» **Text and element pointing records**:
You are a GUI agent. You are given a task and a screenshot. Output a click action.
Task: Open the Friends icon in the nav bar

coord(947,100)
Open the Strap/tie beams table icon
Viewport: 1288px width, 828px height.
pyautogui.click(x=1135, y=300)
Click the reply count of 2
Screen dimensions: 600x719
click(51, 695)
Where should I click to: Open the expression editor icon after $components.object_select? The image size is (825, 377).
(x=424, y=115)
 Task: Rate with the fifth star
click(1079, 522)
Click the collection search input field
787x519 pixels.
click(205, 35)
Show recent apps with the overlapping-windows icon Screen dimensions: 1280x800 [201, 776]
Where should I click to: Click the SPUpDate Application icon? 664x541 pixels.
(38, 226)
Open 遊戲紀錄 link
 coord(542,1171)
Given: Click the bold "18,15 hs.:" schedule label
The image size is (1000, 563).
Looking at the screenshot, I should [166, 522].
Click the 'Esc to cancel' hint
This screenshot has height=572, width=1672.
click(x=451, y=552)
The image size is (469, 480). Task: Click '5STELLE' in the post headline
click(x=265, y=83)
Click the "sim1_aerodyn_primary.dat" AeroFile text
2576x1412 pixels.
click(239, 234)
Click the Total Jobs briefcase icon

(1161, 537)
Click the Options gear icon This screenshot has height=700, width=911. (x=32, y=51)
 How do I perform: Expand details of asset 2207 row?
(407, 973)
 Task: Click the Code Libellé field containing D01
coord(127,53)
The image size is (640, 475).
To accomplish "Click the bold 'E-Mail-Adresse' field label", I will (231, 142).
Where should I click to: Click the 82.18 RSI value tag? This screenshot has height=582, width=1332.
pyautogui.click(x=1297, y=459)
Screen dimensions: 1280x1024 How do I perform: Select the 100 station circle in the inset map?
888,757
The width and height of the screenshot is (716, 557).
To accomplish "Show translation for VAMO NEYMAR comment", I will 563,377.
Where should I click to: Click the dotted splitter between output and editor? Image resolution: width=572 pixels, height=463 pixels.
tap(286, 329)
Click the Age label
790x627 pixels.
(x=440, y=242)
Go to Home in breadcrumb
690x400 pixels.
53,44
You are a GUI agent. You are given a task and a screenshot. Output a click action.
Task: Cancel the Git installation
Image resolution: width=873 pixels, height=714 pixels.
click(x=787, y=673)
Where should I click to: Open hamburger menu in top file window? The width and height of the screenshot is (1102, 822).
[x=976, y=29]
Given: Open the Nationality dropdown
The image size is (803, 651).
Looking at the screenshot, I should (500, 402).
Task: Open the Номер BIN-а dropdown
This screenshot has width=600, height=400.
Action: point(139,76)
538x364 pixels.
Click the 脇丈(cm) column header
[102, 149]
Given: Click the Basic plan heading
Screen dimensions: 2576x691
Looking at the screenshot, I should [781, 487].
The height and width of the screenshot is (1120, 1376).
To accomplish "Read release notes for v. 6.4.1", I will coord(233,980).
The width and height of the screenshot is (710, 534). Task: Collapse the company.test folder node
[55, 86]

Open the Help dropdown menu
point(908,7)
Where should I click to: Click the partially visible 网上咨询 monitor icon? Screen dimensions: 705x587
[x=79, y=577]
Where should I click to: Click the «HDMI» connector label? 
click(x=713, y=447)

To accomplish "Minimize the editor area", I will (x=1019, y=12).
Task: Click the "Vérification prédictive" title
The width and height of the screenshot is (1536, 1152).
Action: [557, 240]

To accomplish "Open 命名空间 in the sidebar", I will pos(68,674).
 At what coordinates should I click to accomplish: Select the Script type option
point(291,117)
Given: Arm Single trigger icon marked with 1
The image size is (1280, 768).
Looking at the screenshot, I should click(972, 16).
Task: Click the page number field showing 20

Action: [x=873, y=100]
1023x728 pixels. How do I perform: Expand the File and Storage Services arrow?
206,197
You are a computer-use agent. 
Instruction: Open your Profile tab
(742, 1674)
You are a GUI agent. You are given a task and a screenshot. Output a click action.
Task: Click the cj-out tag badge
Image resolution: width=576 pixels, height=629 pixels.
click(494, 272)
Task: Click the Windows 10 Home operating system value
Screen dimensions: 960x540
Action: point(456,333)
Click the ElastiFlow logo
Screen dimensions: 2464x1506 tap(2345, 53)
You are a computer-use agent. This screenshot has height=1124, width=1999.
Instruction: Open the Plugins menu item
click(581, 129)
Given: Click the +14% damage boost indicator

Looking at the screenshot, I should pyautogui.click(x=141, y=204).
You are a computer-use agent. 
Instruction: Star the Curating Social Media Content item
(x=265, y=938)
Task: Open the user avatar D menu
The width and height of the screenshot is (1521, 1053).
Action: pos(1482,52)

» **PROBLEM DETAILS**: Report each line of the listing above that contains the word "dropdown". Case counts.

» **RESPONSE TO THE EXERCISE**:
Given: Open the Nationality dropdown
Task: Open the Номер BIN-а dropdown
Open the Help dropdown menu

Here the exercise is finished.